Par un arrêté du 8 décembre 2022, dont la société requérante demande l'annulation, le Préfet a rejeté la demande d'autorisation environnementale.
Analyse
Le recours à la tierce-expertise
L’article L. 181-13 du code de l’environnement prévoit qu’en présence d’un projet présentant des dangers ou inconvénients d’une importance particulière, l’autorité administrative peut solliciter une tierce expertise afin d’éclairer certains aspects techniques du dossier. En l’espèce, le Préfet a usé de cette faculté à l’égard du projet éolien, en raison des incertitudes pesant sur l’efficacité des mesures de réduction de l’impact visuel du parc éolien sur un monument historique classé.
La juridiction rappelle qu'il ressort de l’instruction que l’impact visuel du projet était qualifié de « très fort » depuis le château et « fort » depuis son domaine, entraînant une modification substantielle du cadre paysager.
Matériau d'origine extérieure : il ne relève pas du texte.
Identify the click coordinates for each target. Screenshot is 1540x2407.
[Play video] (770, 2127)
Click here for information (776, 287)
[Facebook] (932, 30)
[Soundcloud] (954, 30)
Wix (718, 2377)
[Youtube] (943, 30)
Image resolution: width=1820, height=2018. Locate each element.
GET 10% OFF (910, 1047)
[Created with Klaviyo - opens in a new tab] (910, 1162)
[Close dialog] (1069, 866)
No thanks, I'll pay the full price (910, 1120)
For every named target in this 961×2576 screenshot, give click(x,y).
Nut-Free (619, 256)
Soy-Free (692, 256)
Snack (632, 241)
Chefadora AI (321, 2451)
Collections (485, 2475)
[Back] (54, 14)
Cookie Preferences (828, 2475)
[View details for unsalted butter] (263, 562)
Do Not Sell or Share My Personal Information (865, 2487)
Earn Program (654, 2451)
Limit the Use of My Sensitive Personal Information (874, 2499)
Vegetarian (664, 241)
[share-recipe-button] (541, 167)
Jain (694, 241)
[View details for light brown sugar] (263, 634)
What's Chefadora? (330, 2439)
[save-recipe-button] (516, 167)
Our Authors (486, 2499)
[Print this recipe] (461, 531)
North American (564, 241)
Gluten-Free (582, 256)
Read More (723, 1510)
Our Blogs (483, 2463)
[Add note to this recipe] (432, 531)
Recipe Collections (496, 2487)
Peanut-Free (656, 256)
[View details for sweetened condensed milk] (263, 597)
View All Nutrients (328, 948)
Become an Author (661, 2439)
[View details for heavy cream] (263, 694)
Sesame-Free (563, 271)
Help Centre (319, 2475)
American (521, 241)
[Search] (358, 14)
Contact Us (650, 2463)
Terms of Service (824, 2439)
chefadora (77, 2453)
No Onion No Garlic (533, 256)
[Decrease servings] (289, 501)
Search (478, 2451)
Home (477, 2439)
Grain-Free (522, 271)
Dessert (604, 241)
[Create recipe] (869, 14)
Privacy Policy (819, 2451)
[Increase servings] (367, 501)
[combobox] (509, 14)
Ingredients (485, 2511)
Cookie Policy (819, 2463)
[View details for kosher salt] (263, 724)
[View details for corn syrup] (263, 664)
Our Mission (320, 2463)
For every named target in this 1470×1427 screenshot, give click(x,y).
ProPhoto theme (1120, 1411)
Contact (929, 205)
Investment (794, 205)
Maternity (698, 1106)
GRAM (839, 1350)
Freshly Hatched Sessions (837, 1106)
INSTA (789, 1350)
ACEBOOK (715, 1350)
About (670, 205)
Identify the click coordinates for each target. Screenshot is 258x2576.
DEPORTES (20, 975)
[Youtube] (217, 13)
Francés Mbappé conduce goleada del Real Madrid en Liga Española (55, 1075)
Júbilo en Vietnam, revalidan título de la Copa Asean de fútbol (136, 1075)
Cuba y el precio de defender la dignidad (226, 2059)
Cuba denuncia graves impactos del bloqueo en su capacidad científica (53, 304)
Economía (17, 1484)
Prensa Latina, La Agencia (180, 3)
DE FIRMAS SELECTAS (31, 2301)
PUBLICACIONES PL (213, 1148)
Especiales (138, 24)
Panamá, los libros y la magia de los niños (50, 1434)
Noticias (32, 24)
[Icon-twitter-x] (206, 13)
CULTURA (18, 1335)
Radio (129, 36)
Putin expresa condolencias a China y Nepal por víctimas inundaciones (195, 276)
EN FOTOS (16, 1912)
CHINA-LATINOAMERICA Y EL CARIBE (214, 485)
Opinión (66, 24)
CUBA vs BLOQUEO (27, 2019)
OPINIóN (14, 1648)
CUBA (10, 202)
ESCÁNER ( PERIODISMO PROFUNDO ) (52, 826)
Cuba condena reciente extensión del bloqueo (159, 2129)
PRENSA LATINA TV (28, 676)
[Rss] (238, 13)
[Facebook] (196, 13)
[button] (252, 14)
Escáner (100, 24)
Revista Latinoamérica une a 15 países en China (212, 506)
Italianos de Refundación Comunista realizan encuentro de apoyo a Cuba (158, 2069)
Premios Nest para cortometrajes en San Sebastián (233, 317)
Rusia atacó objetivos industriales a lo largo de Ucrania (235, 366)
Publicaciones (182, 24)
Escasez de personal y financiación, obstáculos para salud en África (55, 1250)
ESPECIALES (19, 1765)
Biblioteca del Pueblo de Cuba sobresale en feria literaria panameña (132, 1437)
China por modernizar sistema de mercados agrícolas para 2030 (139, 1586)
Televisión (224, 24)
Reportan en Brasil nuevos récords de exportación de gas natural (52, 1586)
Par ailleurs, les mesures de réduction proposées, à savoir la plantation d’arbres, apparaissaient d’une efficacité incertaine, comme l’ont relevé tant le commissaire enquêteur que la commission départementale de la nature, des paysages et des sites.
Dans ces conditions, le Préfet était fondé à solliciter une tierce expertise afin de s’assurer de la pertinence des solutions avancées par le pétitionnaire. Ce dernier n’a, en outre, pas apporté la preuve d’une impossibilité objective de satisfaire à cette demande.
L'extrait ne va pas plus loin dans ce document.